The Hackers Smell Blood Now, Not Silicon

cyber-security

Steve Morgan wrote an excellent post with the Top 5 cybersecurity facts, figures and statistics for 2017. These predictions and observations provide a 30,000-foot view of the cybersecurity industry. The comment about hackers smelling blood caught my eye…

“These top level numbers summarize the cybersecurity industry over the past year and indicate what’s in store for the next five years.

1. Cyber crime damage costs to hit 6 trillion dollars annually by 2021. It all begins and ends with cyber crime. Without it, there’s nothing to cyber-defend. The cybersecurity community and major media have largely concurred on the prediction that cyber crime damages will cost the world 6 trillion dollars annually by 2021, up from 3 trillion dollars just a year ago. “Cyber theft is the fastest growing crime in the United States by far,” according to U.S. President Donald Trump.

2. Cybersecurity spending to exceed 1 trillion dollars from 2017 to 2021. The rising tide of cyber crime has pushed cybersecurity spending on products and services to more than 80 billion dollars in 2016, according to Gartner. It’s not clear if that includes an accounting of IoT device protection and total consumer spending on security. Global spending on cybersecurity products and services are predicted to exceed 1 trillion dollars over the next five years, from 2017 to 2021.

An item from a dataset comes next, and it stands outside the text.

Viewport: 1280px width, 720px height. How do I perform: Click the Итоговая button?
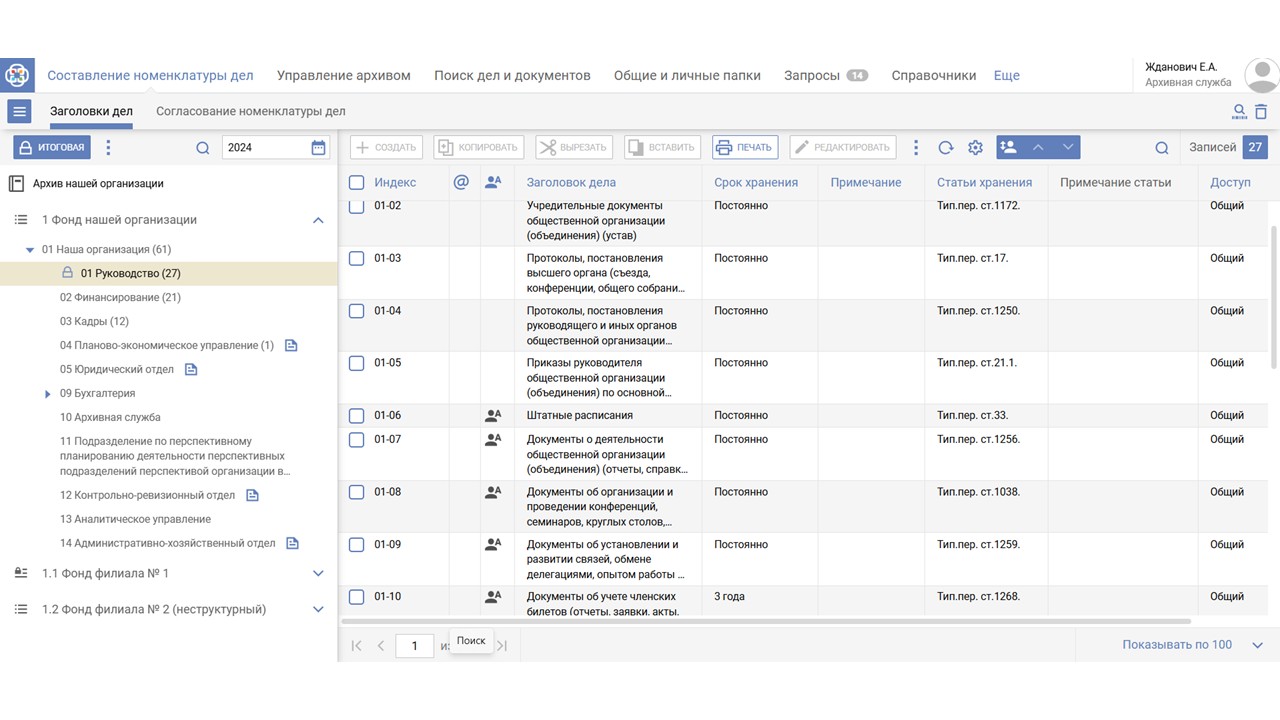(x=52, y=148)
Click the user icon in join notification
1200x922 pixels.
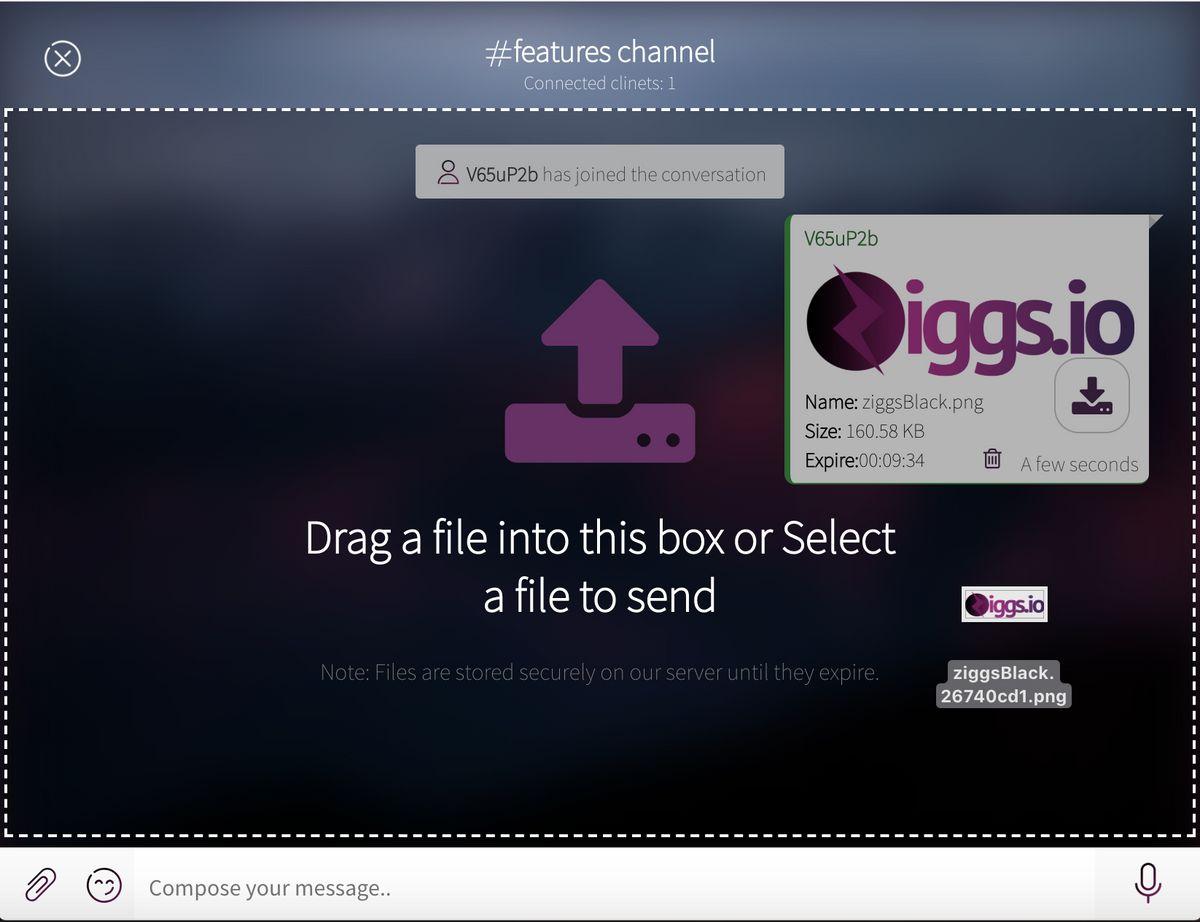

3. Cyber crime will more than triple the number of unfilled cybersecurity jobs, which is predicted to reach 3.5 million by 2021. Every IT position is also a cybersecurity position now. Every IT worker, every technology worker, needs to be involved with protecting and defending apps, data, devices, infrastructure and people. The cybersecurity workforce shortage is even worse than what the jobs numbers suggest. As a result, the cybersecurity unemployment rate has dropped to zero percent.

4. Human attack surface to reach 4 billion people by 2020. As the world goes digital, humans have moved ahead of machines as the top target for cyber criminals. Microsoft estimates that by 2020 4 billion people will be online — twice the number that are online now. The hackers smell blood now, not silicon.

5. Global ransomware damage costs are predicted to exceed 5 billion dollars in 2017. That’s up from 325 million dollars in 2015—a 15X increase in two years, and expected to worsen. Ransomware attacks on healthcare organizations—the No. 1 cyber-attacked industry—will quadruple by 2020.

What does it all mean? Last year, Ginni Rometty, IBM’s chairman, president and CEO, said, “Cyber crime is the greatest threat to every company in the world.” And she was right. During the next five years, cyber crime might become the greatest threat to every person, place and thing in the world.